Although at a high level the user of such imaging systems may simply select a particular image type or configuration, the selected configuration includes a large number of parameter control steps which are not necessarily apparent to the user. In MRI systems these include specific axis pulse sequences, such as for orienting magnetic fields, exciting tissues, and acquiring data. Each of these sequences, in turn, includes selections of a variety of parameters, such as pulse duration, pulse amplitude, timing between pulses, and timing of emission detection. Moreover, the image sequences may include coordinated pulse trains which follow one another in a logical manner consistent with the physical constraints of the material being imaged and the modality employed. For example, MRI applications may include pulse trains intended to excite specific locations within a subject, orient fields for slice selection, flip directions of rotation of gyromagnetic material, and so forth. Finally, periods between activity may be programmed, such as to permit settling of equipment or to allow time for processing of signals.
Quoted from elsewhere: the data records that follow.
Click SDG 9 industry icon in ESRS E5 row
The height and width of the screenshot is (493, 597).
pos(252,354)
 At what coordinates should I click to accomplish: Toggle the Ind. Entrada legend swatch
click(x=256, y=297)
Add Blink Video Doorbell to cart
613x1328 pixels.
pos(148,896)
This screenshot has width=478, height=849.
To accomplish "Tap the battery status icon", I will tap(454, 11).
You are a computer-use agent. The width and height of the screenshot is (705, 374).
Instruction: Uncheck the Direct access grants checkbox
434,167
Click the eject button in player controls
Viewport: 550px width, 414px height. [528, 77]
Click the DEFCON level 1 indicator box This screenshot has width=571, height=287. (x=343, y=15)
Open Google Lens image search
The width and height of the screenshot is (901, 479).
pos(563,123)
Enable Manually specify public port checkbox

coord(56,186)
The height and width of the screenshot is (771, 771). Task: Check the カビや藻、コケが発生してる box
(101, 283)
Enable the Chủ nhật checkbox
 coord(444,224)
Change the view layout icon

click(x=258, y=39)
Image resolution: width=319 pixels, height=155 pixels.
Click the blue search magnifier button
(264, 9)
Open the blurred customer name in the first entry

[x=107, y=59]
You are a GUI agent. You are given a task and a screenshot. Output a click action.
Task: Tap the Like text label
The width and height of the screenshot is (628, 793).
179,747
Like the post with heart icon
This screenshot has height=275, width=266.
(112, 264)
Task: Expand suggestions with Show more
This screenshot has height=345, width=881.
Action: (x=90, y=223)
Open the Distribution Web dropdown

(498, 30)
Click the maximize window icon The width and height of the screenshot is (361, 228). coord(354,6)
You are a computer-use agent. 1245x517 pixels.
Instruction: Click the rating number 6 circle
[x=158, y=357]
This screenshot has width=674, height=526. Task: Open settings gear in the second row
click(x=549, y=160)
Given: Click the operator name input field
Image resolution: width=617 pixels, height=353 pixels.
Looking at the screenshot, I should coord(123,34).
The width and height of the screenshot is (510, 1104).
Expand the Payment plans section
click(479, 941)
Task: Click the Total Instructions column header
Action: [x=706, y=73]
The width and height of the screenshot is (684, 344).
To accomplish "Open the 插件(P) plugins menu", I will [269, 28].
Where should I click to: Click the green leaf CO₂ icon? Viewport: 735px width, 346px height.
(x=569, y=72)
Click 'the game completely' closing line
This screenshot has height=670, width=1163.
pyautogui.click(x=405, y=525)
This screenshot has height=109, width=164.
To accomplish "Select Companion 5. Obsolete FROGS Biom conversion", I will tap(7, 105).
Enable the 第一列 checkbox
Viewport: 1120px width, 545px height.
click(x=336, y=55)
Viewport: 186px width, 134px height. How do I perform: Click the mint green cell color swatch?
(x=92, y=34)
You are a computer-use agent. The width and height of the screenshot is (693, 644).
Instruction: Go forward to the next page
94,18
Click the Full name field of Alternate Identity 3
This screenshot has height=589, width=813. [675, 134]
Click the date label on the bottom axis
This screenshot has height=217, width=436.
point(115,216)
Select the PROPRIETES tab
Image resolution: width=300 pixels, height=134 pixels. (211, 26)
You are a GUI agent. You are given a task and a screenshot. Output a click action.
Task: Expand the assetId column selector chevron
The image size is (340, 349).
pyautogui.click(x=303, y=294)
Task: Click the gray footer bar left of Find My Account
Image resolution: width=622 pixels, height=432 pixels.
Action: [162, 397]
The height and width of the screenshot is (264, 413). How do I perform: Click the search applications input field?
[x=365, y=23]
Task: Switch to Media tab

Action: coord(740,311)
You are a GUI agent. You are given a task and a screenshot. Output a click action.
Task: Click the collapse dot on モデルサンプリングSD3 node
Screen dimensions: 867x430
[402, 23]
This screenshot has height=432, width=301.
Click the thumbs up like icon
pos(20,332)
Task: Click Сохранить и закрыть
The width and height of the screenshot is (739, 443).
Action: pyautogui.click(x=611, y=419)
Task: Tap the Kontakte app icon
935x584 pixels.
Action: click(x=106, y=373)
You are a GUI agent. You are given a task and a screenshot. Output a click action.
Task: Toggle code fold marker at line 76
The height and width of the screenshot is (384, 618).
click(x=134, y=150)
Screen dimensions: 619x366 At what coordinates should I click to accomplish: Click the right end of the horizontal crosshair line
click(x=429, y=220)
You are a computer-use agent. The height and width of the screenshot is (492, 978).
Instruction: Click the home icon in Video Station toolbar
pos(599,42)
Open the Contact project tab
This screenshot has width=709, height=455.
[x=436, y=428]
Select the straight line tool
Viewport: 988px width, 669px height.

In general, programmers designing specific imaging sequences attempt to coordinate the many parameters of such multi-axis activity in such a way as to reduce the overall image data acquisition time, while avoiding unwanted interactions between the segments of the acquisition sequence which might result in a less useful image. However, while manual configuration of image acquisition sequences has provided a useful array of imaging techniques, it is not without drawbacks. For example, as multi-axis control in MRI and other imaging systems becomes increasingly complex, so does the configuration of the control sequence for the axes and the coordination between sequences of activity on the axes. Moreover, further optimization of image data acquisition is often hampered by the need to foresee complex interactions between axis activity. Failure to anticipate such interactions can result in control of specific parameters in ways that do not render the desired image data or which do not permit appropriate time for data collection or processing.
There is a need, therefore, for an improved technique for defining control sequences in imaging systems, such as MRI systems. In particular, there is a need for a technique for coordinating and optimizing pulse sequences and other activities on multiple axes in an imaging system, and which inherently respects the physics of the image data acquisition process, and avoids unwanted interactions between activities on multiple axes.